→ **PASSAGE PROVIDED**
--------------------

By far the strongest correlation is between T&S and BCC (.440). Both of these blogs are also contenders for being the most correlated in general with the other blogs. Nine Moons is also a contender. Its largest correlation (.255, with Mormon Mentality) is only the 4th largest in the table, but 8 of its 10 correlations–more than for any other blog–are .100 or larger. (T&S and BCC each had 7 of .100 or greater.) ZD also deserves special mention, as we have the highest correlation with three blogs–New Cool Thang, FMH, and ExII.

Mormon Mommy Wars and ExII are clearly the least correlated of these blogs with the others, each only exceeding a correlation of .100 with one other blog. Again, this is strongly dependent on the sample of blogs I chose to look at.

Who comments most consistently across time?

m&m asked the opposite of this question: who commented most variably across months. Unfortunately, when I tried to answer this question, I came up with a list of people who started commenting partway through the year. It’s true that they were the most variable, but that was a trivial answer.

So I turned the question around to see who commented most consistently from month to month. Unfortunately, when I looked at which commenters had the lowest standard deviation for their monthly comment totals, the answer was a bunch of people who wrote very few comments overall, and so had little opportunity to vary from month to month. To get a more interesting answer, I converted each person’s monthly comment totals to percentages to remove differences due to overall commenting level. Then when I looked at commenters having the lowest standard deviations, I got the following top 10 list:

Commenter Std dev Max month Comments Min month Comments
Kevin Barney 1.54 April, July 137 February 72
Naismith 1.61 September 67 May 34
Steve Evans 1.89 June 209 February 101
Todd Wood 1.93 October 30 March 13
J. Nelson-Seawright 2.00 June, August,
September
95 December 45
Ann 2.01 March 47 August 20
m&m 2.02 July 141 February 59
John Mansfield 2.04 July 71 January 25
Susan M 2.41 March 79 October 34
Caroline 2.52 August 42 December 17

These are the reliable commenters of the bloggernacle, always around, regardless of the time of year. If the people on this list are any indication, discussion slows down a little in the winter (for the northern hemisphere) and picks up in the summer.

--------------------

Records from a dataset

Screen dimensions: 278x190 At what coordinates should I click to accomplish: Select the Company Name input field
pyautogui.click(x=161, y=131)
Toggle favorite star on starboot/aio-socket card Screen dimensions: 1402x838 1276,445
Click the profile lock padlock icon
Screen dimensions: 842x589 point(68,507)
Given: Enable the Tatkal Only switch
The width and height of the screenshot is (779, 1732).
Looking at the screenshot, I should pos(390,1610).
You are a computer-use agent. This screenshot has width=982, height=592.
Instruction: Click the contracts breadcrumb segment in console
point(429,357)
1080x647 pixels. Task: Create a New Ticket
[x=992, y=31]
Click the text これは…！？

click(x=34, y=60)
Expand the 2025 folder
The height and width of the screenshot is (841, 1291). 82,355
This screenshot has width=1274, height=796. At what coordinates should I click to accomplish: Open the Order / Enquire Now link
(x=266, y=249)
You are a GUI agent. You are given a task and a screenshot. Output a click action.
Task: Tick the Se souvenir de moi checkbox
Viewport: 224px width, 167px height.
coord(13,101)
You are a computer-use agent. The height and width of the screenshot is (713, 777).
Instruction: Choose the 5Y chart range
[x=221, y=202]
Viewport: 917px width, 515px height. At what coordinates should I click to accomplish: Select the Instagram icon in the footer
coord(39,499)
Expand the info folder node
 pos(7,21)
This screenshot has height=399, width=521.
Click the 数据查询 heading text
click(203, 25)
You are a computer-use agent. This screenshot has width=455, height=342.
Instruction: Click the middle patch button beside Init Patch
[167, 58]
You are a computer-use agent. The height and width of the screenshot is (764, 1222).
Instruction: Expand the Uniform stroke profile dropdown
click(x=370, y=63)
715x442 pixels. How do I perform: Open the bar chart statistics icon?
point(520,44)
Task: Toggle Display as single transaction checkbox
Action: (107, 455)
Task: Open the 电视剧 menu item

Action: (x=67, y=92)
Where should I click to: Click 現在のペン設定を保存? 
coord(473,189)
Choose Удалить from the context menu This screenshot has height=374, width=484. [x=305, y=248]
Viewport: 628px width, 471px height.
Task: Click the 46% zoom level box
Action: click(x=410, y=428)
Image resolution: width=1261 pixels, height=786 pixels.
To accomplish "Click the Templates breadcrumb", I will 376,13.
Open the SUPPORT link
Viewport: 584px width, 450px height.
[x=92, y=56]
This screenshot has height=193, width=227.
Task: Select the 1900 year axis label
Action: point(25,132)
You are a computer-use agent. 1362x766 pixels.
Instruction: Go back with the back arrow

--------------------

→ **SET OF TASKS**
a - In the passage on blog commenting, why did the author convert each commenter's monthly totals to percentages before ranking consistency?
b - Please copy the passage on blog commenting word for word, starting with "m&m asked the" and going on through "a trivial answer.".

→ **WRITTEN ANSWERS**
a - The author converted the totals to percentages to remove differences due to overall commenting level. Before that, the lowest standard deviations belonged to people who wrote very few comments overall and so had little opportunity to vary from month to month.

b -
m&m asked the opposite of this question: who commented most variably across months. Unfortunately, when I tried to answer this question, I came up with a list of people who started commenting partway through the year. It’s true that they were the most variable, but that was a trivial answer.